По мнению руководства ОГПУ, и в середине 1920-х гг. еще нельзя было отказаться от ряда мер военного времени. Выступая на втором Всесоюзном съезде сотрудников особых отделов ОГПУ 23 января 1925 г., Ф.Э. Дзержинский говорил: «Может быть, органам ОГПУ уже пришло время отживать свой срок, и нужно перейти с наших боевых позиций на мирную основную работу, которая сможет обеспечить и повести к основам социалистического, коммунистического государства. Но это не так, и те, которые так думают — заблуждаются…».
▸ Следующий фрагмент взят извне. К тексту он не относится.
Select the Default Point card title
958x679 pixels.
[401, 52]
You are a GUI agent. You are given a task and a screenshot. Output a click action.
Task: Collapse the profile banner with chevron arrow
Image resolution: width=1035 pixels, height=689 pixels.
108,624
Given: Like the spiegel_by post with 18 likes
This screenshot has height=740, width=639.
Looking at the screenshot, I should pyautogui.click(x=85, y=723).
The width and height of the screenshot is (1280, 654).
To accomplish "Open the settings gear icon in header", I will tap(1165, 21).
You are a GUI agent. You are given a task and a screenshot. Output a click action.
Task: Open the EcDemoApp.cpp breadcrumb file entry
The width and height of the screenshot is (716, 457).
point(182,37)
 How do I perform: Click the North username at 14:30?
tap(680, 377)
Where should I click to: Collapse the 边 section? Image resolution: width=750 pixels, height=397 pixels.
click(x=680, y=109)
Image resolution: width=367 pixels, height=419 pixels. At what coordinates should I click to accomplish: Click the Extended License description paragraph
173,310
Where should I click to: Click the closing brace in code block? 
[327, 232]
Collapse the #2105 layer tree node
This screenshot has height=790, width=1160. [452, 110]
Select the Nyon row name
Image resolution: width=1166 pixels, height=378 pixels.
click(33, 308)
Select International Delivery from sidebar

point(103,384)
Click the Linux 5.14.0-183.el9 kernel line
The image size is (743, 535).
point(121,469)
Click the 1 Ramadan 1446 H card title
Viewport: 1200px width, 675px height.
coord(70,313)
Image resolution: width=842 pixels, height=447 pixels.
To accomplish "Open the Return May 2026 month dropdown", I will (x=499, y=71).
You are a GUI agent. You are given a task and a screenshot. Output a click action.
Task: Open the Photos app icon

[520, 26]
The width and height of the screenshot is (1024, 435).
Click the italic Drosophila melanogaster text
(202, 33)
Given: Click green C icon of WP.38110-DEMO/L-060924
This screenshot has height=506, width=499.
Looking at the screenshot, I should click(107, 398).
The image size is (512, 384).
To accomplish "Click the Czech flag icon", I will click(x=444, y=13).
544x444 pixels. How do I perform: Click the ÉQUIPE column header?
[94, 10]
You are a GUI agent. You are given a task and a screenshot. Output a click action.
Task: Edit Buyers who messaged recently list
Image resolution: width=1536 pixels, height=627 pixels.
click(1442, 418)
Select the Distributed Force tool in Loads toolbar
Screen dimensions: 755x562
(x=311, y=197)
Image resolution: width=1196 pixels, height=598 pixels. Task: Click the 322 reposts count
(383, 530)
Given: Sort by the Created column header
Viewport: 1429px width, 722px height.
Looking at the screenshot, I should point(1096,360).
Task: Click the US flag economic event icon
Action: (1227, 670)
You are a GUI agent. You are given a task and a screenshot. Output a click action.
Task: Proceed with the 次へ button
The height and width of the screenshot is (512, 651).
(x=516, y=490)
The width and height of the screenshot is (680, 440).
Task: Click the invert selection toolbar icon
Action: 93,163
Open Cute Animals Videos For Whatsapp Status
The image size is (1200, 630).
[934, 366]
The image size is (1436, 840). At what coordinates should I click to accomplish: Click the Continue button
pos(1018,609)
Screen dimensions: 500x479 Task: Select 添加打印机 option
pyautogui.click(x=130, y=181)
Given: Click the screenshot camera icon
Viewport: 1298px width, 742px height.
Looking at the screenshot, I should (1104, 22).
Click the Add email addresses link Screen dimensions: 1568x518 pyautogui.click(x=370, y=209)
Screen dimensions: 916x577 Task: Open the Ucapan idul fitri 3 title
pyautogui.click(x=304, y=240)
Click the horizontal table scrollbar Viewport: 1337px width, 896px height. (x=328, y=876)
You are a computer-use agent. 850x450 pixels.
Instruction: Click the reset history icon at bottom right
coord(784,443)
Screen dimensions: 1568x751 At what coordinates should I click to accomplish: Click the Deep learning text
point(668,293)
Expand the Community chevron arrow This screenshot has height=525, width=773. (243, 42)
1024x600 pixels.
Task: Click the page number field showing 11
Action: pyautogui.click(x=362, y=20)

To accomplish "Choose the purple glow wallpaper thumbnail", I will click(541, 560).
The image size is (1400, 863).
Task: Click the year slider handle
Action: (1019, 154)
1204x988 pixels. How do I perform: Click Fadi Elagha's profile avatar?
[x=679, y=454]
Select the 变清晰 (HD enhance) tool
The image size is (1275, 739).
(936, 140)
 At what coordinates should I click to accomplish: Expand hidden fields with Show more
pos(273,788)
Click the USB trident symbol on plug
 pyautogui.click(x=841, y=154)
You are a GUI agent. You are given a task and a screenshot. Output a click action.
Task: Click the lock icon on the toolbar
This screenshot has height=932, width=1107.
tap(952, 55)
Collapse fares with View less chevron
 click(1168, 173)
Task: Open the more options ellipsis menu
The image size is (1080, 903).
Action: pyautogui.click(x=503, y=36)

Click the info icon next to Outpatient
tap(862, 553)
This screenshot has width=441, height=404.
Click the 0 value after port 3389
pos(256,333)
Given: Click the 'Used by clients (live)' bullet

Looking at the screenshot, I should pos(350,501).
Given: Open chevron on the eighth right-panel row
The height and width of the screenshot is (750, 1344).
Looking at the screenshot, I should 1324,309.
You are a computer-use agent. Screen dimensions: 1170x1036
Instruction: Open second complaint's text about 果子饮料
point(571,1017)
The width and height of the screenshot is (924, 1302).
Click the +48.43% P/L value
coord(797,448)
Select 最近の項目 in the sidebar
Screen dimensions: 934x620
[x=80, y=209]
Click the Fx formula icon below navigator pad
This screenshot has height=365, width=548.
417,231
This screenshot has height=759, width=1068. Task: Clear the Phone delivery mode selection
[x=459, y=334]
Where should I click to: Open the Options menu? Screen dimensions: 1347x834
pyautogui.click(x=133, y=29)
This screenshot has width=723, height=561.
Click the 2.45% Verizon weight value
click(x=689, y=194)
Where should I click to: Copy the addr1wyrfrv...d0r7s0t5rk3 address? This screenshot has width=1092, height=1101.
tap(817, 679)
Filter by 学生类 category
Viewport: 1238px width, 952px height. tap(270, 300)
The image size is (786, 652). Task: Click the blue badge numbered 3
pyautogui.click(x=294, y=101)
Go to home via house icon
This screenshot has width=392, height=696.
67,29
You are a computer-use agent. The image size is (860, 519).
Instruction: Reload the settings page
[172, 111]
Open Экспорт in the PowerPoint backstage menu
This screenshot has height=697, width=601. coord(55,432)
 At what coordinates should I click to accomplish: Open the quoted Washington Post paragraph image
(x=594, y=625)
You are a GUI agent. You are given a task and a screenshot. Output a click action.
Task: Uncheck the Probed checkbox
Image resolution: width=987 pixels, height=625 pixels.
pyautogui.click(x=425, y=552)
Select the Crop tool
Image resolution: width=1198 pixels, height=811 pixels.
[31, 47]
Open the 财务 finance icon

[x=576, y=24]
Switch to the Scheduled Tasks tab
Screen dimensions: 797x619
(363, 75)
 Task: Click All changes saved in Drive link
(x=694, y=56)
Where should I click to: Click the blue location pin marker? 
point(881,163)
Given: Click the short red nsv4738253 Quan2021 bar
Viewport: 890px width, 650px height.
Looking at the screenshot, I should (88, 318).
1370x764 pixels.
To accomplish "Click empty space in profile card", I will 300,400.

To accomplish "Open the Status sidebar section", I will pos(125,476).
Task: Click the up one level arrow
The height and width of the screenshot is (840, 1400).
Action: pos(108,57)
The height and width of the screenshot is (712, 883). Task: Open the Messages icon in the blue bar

В 1917–1926 гг. органы ВЧК-ОГПУ широко использовали право решать судьбу людей административным порядком. Необходимость этого была объяснена Дзержинским в циркулярном письме 17 апреля 1920 г. Он отметил, что закон дает ВЧК возможность «административным порядком изолировать тех нарушителей трудового порядка, паразитов и лиц, подозрительных по контрреволюции, в отношении коих данных для судебного наказания недостаточно и где всякий суд, даже самый суровый, их всегда или в большей части оправдает». Сюда он отнес лиц: которые 1) арестовывались как бывшие помещики, капиталисты, князья, царские чиновники; 2) подозреваемых в соучастии в спекуляции, но в отношении которых сумма собранных против них улик ограничивается только знакомством с уличенными лицами или арестом у них на квартирах, или хранением их документов или ценностей; сами по себе эти факты не являются преступлением, караемым по закону; 3) уличенных в связях с контрреволюционерами, хранившие их переписку или деньги, причем не может быть доказано, что им было известно содержание этой переписки, 4) нарушителей трудовой дисциплины или саботажников, действия которых не могут быть квалифицированы как злостный саботаж; 5) лиц, в отношении которых имеются бесспорные данные розыска, но не позволяющие из соображений того же розыска быть приводимыми в качестве судебного доказательства
[290].
Помимо внесудебных полномочий Коллегии ВЧК-ОГПУ на местах существовали чрезвычайные «тройки», которые также выносили внесудебные решения. В органах ВЧК первая «тройка» появилась весной 1918 г. в составе В.А.Александровича, Ф.Э.Дзержинского и Я.Х.Петерса. Приговоры «тройки» о высшей мере наказания должны были приниматься единогласно
[291].
Внесудебные тройки были при каждой губернской ЧК (губотделе ГПУ-ОГПУ). О том, что из себя представляли тройки и как они «работали», свидетельствует многие документы. Так, 13 января 1920 г. на заседании внесудебной тройки в составе Ф.Э.Дзержинского, А.Аванесова и Я.Х.Петерса по докладу Я.С.Агранова, А.Х.Артузова, Ф.Э.Дзержинского, К.И. Ландера, В.Р. Менжинского и И.П. Павлуновского была решена судьба 79 человек: приговорены к расстрелу — 58, направлены в концлагерь до конца гражданской войны — 14, освобождены — 2, освобождены — 2 человека, в отношении 3 человек было постановлено провести доследование
[292]. А вот протокол заседания чрезвычайной тройки по борьбе с политическим и уголовным бандитизмом Крымского отдела ГПУ от 30 июля 1924 г. На заседании присутствовали: члены тройки: от окружного отдела РКП (б) — Мастынь, от прокуратуры СССР — помощник прокурора Р.П. Катанян, помощник прокурора КССР Скрипчук, а также от ЦИК СССР — Нагаев и особоуполномоченный ЦИК СССР по борьбе с бандитизмом в Крыму и председатель КРО ГПУ Крыма Шварц. В течение одного заседания (!) было заслушано дело № 210 по обвинению 152 человек. Тройка решила: 5 человек направить в концлагерь на 3 года каждого, 4-х — в концлагерь на 2 года, 97 — выслать в северные губернии страны на 3 года, 5 — высылать из страны, 10 — из пределов Крыма на 3 года, 3 — выслать условно, 3 — выслать из Крыма, по отношению к остальным — следствие прекратить
[293].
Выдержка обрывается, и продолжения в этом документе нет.